Coincido en la advertencia: el populismo es una amenaza seria a la democracia liberal. Se vista con traje de izquierda o de derecha, pone en riesgo el pluralismo, la ley, el debate. Corroe los equilibrios institucionales, polariza y alimenta vanidades caudillescas. El populismo imprime una pasión en la arena pública que alienta inquisiciones. Puede imaginar que en su cruzada está defendiendo al pueblo contra los de arriba o a la nación contra los de fuera y esa fantasía sirve para aniquilar al enemigo. Sean las élites o los migrantes; las cúpulas del poder o los más débiles, los enemigos del Pueblo son vistos como sujetos sin derecho y sin razón. El contrario no solamente tiene malas ideas que hay que rebatir, es un tumor que hay que extirpar.
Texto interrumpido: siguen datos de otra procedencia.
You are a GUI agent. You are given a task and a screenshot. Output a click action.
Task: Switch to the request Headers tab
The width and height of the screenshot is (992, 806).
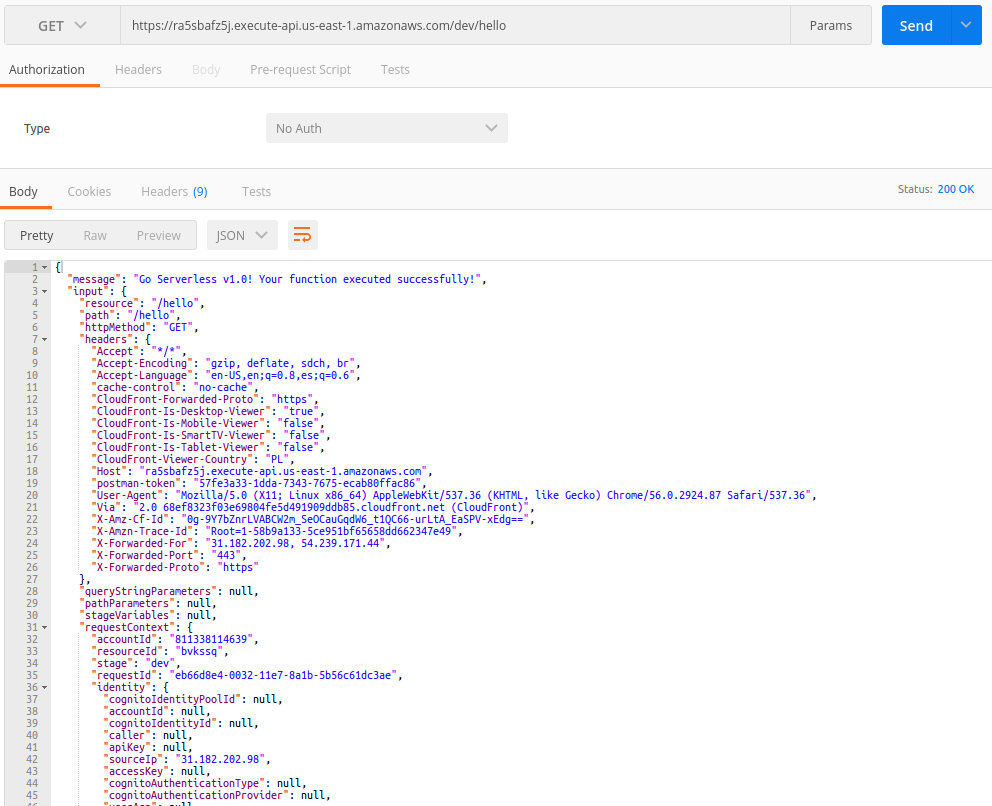138,70
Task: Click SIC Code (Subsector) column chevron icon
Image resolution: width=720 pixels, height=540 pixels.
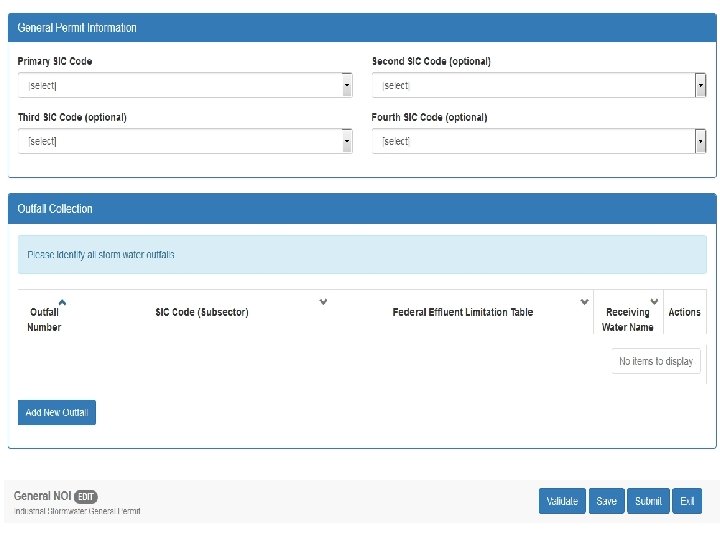Action: tap(323, 301)
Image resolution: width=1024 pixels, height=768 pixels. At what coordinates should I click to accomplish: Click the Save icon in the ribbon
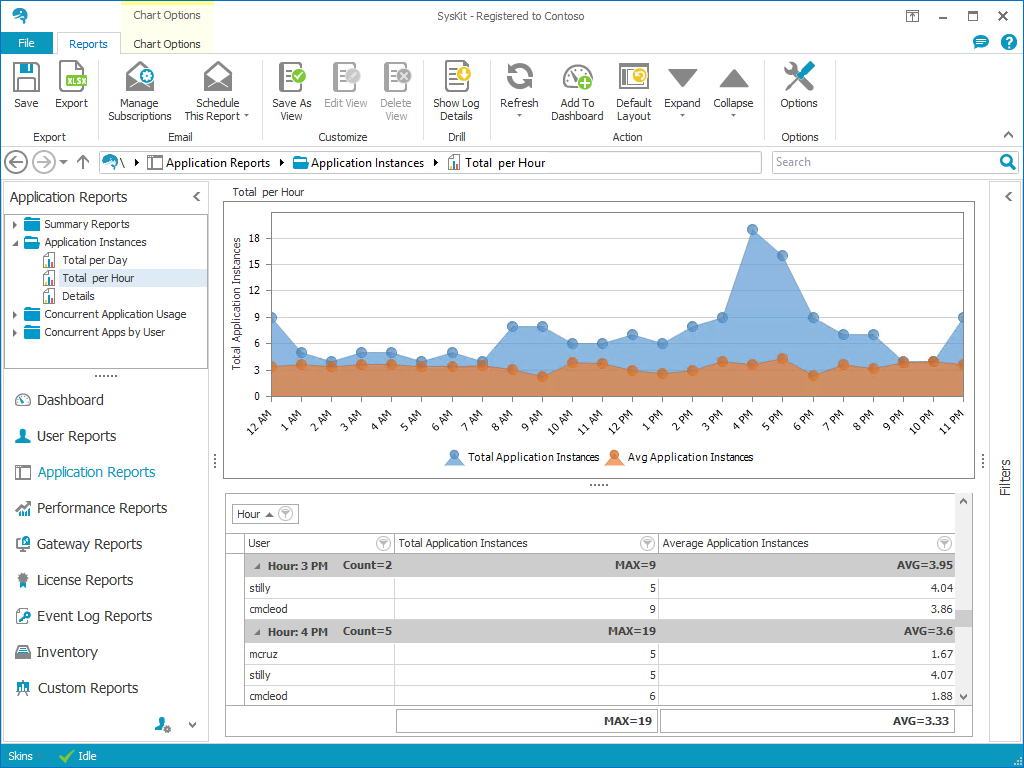pos(26,78)
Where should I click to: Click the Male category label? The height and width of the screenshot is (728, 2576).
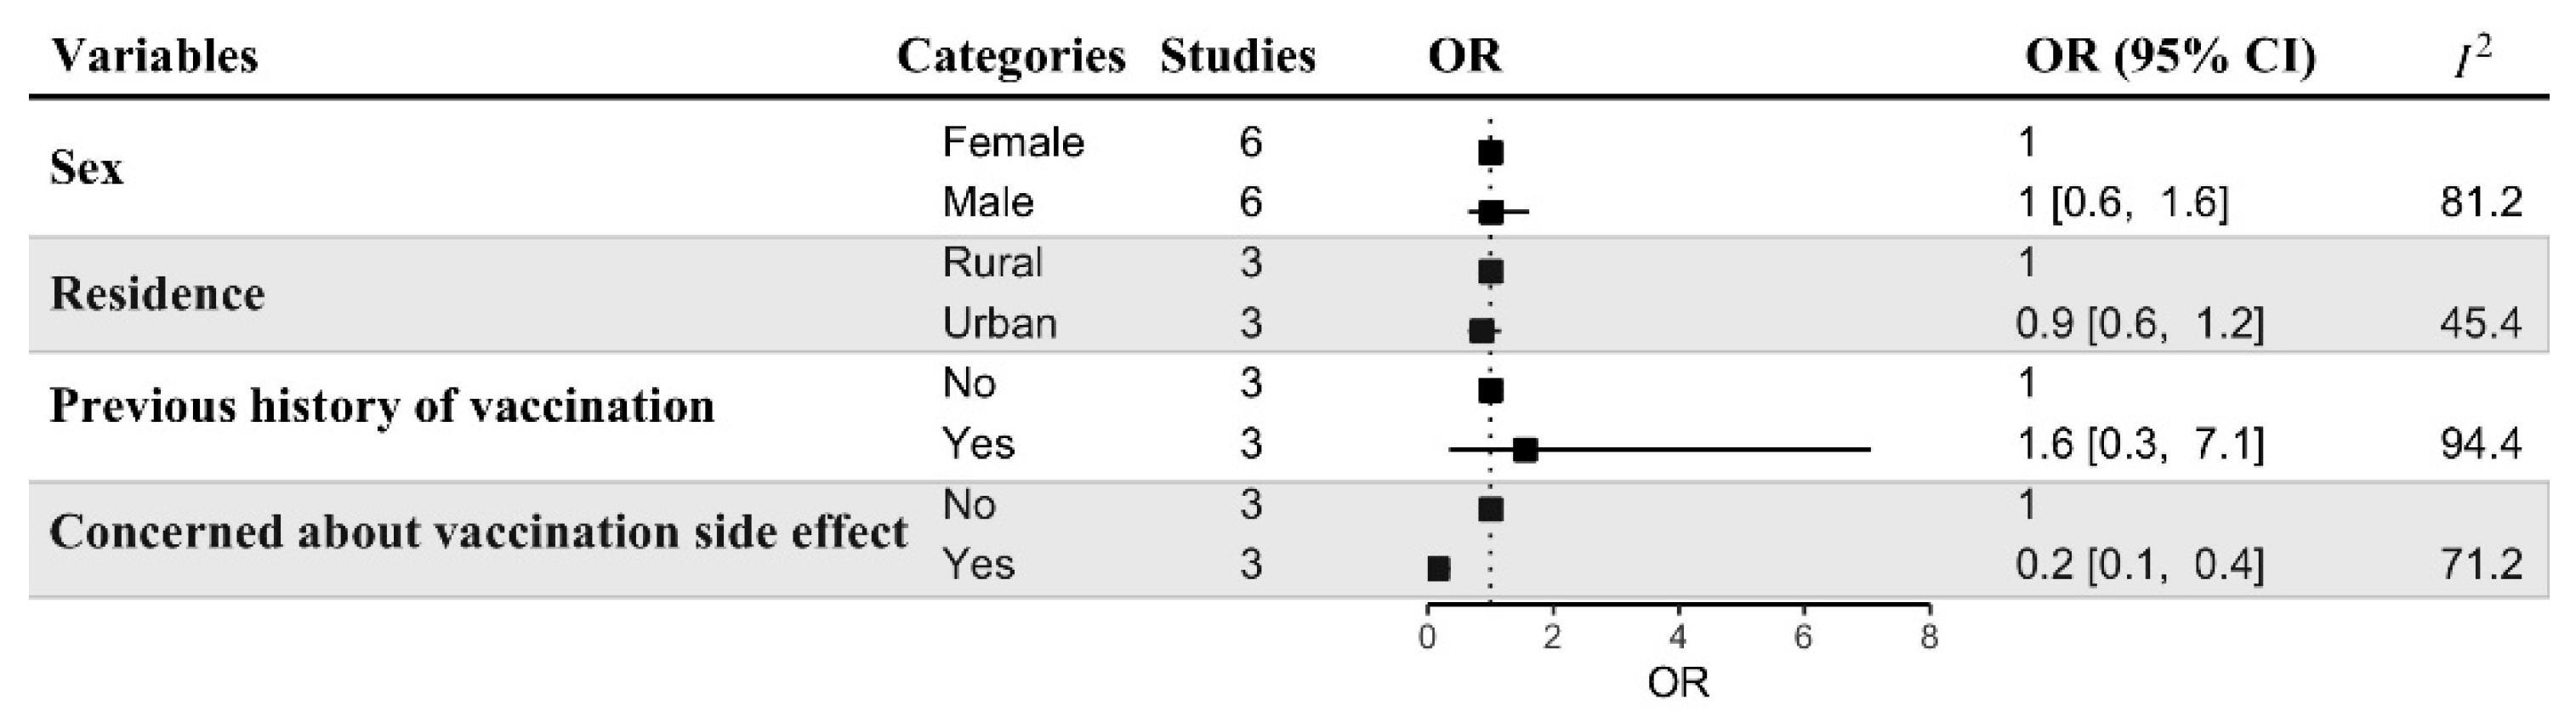988,203
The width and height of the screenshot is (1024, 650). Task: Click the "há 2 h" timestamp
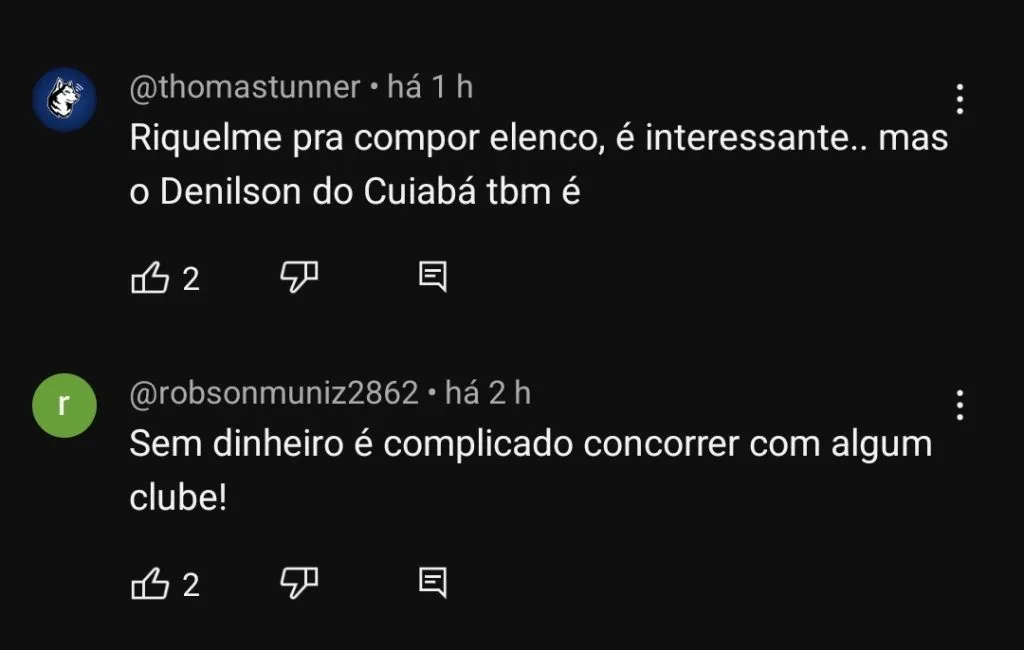[490, 393]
Pero, mal haríamos quienes creemos que debe cuidarse el régimen de la competencia tolerante, si pensamos que el desafío es una plaga que le viene de fuera. El populismo no es otra cosa que la expresión de una crisis profunda del pluralismo liberal. Una respuesta a la incapacidad de las democracias para cumplir mínimamente su promesa. El populismo puede ser igualitario o racista, estatista o privatizador. El contenido ideológico no es su nota definitoria. El cambio que provoca el populismo en la plaza de la política es esencialmente narrativo. Si la democracia liberal confía en los ámbitos de la neutralidad institucional, si cree en el carácter negociable de los intereses, si quiere conducir el cambio a través de la mejora parcial, el populismo enciende la política con dramatismo. La neutralidad es una farsa; el gradualismo es un engaño de los conservadores; el cambio necesita tocar la raíz. Frente al tedio liberal, la epopeya.

El reto del populismo debe llevarnos a la autocrítica y no a la guerra santa. No debe contestarse la demagogia populista con el autoengaño liberal. Si el cuento populista seduce y la receta populista atrae en los países más ricos y en los más pobres es porque su denuncia está cargada de sentido. El populismo es el síntoma de la severa enfermedad de las democracias contemporáneas. No es necesario abrazar la propuesta autoritaria de los populismos, no es necesario coincidir con la simpleza de su maniqueísmo para advertir el fundamento de su denuncia. ¿Podemos con honestidad negar la petrificación de los regímenes liberales? La gran ola inclusiva de la posguerra europea se ha revertido para generar nuevas exclusiones, al tiempo que se perpetúan las más antiguas. Las democracias realmente existentes han dejado de ser plataformas que permiten la realización (así sea parcial) de los intereses. Convertidas en rodillos de la frustración, las instituciones democráticas unifican a los grupos más diversos en el resentimiento al poder establecido.

Como el totalitarismo antes, el populismo le ofrece hoy a la democracia liberal un espejo para advertir sus fallas. Deberíamos asumir el fundamento de la crítica al liberalismo, así venga de la opción autoritaria. ¿Es falsa la denuncia de la parcialidad de nuestras instituciones? ¿Es demagogia la exhibición de las desigualdades? ¿Puede negarse la calcificación oligárquica, el poder político como un servicio de las élites a las élites?

La mayor ceguera del liberalismo democrático en las décadas recientes reside en su incapacidad para reconocer al otro enemigo: la tecnocracia. Furioso con los populistas, el liberalismo ha sido complaciente con los tecnócratas que niegan igualmente el fundamento de la pluralidad. Bien advierte Jan-Werner Müller, el lúcido crítico del populismo, la afinidad entre populistas y tecnócratas. El modelo del economista y la soflama del caudillo son, desde luego, lenguajes contrastantes. Pueden ser, sin embargo, dos cazuelas del hermetismo intelectual. Demagogos de la voluntad y dogmáticos de la técnica. Ambos cancelan la legitimidad del conflicto y, al hacerlo, suspenden la deliberación democrática. Para el populista, el otro es el enemigo del pueblo; para el tecnócrata el otro es el enemigo de la razón. Ambos se imaginan encarnaciones de lo incuestionable: el Pueblo y la Verdad. La soberbia tecnocrática debe ubicarse no solamente como el origen del populismo, también deberíamos verla como la cara opuesta de la misma moneda.

La salvación de la democracia liberal pasa no solamente por la derrota del autoritarismo populista sino también por la superación de la arrogancia tecnocrática. El liberalismo democrático tiene el deber de abrir los dos ojos.